Oh Landon, I though to myself, you do try. It’s your greatest downfall. I tuned out the titters and the remarks of the audience to listen as best as I could. Though a microphone was provided, Landon was a soft talker (like I said, only the bad poets speak loudly) and most of his stage time was ruined by the idle chatter of the audience around me, among them another constant hanger-on of the “scene.” Her name was Aris and in truth she must have been one to be able to start her own publishing house, Featherweight. It was a bullshit name, and she was a bullshit person. But to paraphrase, “Fuck Me Pumps,” “Without girls like her, there’d be no readings.” And there’s nothing Aris loved more than her readings, at which time she could talk about how such and such penis violated her vagina. Jesus, how I dreaded interacting with her–it was like churning my tits out of a pasta maker.
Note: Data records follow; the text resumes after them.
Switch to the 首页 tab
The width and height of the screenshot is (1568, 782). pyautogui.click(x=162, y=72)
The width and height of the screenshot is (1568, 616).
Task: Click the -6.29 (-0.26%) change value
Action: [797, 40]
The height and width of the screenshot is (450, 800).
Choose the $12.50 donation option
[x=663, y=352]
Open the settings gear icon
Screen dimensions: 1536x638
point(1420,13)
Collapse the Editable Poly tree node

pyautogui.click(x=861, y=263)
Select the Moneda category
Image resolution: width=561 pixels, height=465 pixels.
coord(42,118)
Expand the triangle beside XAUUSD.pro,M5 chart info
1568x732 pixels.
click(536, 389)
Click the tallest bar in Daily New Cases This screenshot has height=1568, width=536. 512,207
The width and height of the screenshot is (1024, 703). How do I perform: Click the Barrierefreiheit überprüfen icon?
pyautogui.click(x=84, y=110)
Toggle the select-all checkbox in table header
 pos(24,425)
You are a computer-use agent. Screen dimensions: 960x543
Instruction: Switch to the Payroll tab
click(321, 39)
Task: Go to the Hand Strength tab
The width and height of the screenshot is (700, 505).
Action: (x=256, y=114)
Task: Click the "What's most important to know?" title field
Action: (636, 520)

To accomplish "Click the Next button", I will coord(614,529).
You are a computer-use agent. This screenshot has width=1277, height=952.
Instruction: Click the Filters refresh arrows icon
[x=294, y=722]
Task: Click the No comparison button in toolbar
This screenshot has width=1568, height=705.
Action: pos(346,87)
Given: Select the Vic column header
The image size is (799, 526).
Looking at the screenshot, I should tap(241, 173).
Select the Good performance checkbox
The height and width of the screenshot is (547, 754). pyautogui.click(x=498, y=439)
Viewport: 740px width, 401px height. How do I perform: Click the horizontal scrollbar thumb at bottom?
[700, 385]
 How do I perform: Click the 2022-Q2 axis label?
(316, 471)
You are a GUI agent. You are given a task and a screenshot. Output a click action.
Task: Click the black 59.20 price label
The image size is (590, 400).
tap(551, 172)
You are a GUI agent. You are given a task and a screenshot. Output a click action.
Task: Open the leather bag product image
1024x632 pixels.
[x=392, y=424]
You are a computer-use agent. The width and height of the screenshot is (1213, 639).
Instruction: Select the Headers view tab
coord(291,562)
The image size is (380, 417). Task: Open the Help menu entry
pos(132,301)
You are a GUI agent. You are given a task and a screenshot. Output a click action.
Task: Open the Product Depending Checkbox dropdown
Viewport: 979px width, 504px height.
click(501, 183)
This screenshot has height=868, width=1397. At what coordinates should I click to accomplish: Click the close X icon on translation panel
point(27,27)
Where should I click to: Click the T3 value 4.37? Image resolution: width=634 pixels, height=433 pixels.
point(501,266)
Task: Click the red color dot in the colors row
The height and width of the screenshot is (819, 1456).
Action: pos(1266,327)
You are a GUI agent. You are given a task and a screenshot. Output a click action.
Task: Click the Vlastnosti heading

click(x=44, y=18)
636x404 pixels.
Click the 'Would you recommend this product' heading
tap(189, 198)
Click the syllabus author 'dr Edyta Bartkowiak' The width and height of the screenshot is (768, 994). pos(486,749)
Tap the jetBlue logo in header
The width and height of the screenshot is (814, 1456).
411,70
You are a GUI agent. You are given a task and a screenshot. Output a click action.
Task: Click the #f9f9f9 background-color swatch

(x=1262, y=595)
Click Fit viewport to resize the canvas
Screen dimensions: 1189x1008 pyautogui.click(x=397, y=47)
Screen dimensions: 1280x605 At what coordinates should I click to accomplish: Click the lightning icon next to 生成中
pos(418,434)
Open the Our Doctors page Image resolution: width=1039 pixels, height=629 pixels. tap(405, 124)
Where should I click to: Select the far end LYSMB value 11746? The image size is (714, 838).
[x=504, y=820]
And just then, she sidled up to greet me with false pleasantries. She only considered me still worth ass-kissing because I had gotten one critical piece into The Believer six months ago and that was only because I used a three-night stand to get my work looked at. I was surprised I was still able to rest on this lone laurel, but then, it just goes to show how little literary “tastemakers” actually read or keep up with what others have published besides themselves. Granted, if someone did manage to put out a book that was readable through a company that anyone had heard of, then they pulled their head out of their ass long enough to pay attention.
“Hi Christina. I didn’t expect to see you here,” Aris opened.
I shrugged, “I just came to see Landon.”
Aris gave me a knowing grin, “Didn’t we all?”
I didn’t bite at her attempt to get me to admit to some sort of attraction to him, so she carried on, “Well, I’ll be reading too, you know. You should come check out my performance in twenty minutes on the Chinchilla Stage.”
Performance indeed. She had to be acting to have that much conviction in her bathetic style. Rather than bluntly tell her that I’d sooner swim back to South Street than listen to her prattle on, I assured, “I’ll definitely come by.”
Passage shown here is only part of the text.